Punishment is NOT a good idea... you're right.

This is a great book that goes through the steps to treat resource guarding:
Welcome to Dogwise.com

Or you can work with an appropriately qualified professional... but the steps are pretty easy to follow.

In the mean time, feed her in her crate or in a different room. Put the bowl down ebfore she enters the room or crate, and then be sure she is in a different room before picking it up again.


----------



## Oaklys Dad (Dec 28, 2005)

I would start sitting on the floor and start hand feeding her for a few months so she learns where her food is coming from. Good luck to you.


----------



## msteeny28 (Dec 16, 2008)

To give a little more info, Gracie is 2yrs old i have had her since she was about 10weeks old. She has always growled whenever someone or even kitty came near her bowl. In the past I would take her food away and hand feed her. She hated every second of that. I will try some of your ideas. This is all my fault. I have always overlooked her little stubbernesss and never let it bother me. Today was an eye opening experience. I will need to put some consistant effort into her food training. 

Thanks for the ideas!


----------



## RedDogs (Jan 30, 2010)

I would not take a bowl away. Dogs then learn that humans are dumb and don't respond to that...so they go to the next step and bite without a growl. And that's scary.


----------



## animallover (Jul 18, 2010)

A friend of mine used to put kibble in her mouth and let my bridge girl Hannah remove it. No aggression with her!! That would hurt my feelings also. Good luck.
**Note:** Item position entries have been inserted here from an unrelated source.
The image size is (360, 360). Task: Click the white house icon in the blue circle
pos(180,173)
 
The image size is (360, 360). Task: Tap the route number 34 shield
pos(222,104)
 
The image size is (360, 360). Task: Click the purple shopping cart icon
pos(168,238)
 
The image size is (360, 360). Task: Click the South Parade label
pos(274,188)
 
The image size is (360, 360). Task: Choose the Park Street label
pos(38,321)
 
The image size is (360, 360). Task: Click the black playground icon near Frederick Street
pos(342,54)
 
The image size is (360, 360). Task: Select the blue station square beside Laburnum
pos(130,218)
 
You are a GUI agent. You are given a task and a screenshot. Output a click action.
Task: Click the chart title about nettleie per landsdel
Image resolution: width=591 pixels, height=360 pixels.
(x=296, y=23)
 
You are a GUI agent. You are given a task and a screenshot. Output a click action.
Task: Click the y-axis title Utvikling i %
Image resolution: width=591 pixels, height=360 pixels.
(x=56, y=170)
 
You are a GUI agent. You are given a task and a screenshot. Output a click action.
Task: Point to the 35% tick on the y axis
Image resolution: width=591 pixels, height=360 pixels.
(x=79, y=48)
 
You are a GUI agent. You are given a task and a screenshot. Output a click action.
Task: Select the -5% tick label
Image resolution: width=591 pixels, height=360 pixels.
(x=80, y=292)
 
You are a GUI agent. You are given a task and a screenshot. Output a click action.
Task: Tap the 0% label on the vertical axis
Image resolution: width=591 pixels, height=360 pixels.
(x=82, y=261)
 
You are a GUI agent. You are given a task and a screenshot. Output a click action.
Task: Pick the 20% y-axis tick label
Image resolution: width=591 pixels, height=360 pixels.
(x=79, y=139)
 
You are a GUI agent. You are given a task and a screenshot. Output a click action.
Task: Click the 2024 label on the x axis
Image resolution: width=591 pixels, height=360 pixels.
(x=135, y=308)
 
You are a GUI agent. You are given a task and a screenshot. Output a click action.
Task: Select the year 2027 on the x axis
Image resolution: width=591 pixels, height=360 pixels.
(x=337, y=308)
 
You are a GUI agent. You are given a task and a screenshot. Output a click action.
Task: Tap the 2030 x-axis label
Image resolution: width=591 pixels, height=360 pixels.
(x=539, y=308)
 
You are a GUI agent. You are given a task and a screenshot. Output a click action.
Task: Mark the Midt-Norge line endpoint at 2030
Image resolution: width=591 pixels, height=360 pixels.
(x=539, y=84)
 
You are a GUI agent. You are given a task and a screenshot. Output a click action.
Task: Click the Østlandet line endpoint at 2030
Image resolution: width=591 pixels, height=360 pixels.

Great folks on here will have lots of good advice.


----------



## Pointgold (Jun 6, 2007)

A. Elevate her bowl so that the perspective of a person around isn't so threatening (think about your head being down and a large person looming over you.

B. Give her HALF of the amount of food you normally do, when she is just about done, in a ridiculous, happy, "jolly" voice, say "OH! Gracie! My _good_ness! Silly me! I've forgotten to give you THIS!!!" and pour the other half into the bowl. Do this for several days, or as long as you feel you need to. As she gets more comfortable with you around her food and realizes that you are NOT taking it away but rather giving her MORE, progress to lifting the empty bowl and taking it to the counter or wherever, and filling it, all the time jabbering with the "jolly voice". She'll learn that you are not a threat as far as taking her food away. 

I've had great success with this with a number of dogs of several breeds. I personally do not like the hand feeding routine, as I have seen it actually backfire, and also have seen dogs who then will not eat meals any other way. I do feed treats by hand.


----------



## Okamiko (Sep 9, 2010)

Pointgold said:


> B. Give her HALF of the amount of food you normally do, when she is just about done, in a ridiculous, happy, "jolly" voice, say "OH! Gracie! My _good_ness! Silly me! I've forgotten to give you THIS!!!" and pour the other half into the bowl. Do this for several days, or as long as you feel you need to. As she gets more comfortable with you around her food and realizes that you are NOT taking it away but rather giving her MORE, progress to lifting the empty bowl and taking it to the counter or wherever, and filling it, all the time jabbering with the "jolly voice". She'll learn that you are not a threat as far as taking her food away.


I agree with this fully! I used this technique with my parents boxer who was food agressive. You can also do this with a little bit of wet food as a treat giving her little by little with each divided portion so that she starts to even look foreward for you to be near the bowl. Lots of praise and some understanding is going to be needed. I wish you the best of luck! And I hope you heal quickly.


----------



## Ranger (Nov 11, 2009)

Having gone through this with ranger, I'd look into getting a behavourist to help you out. Especially since you said it's been an ongoing problem.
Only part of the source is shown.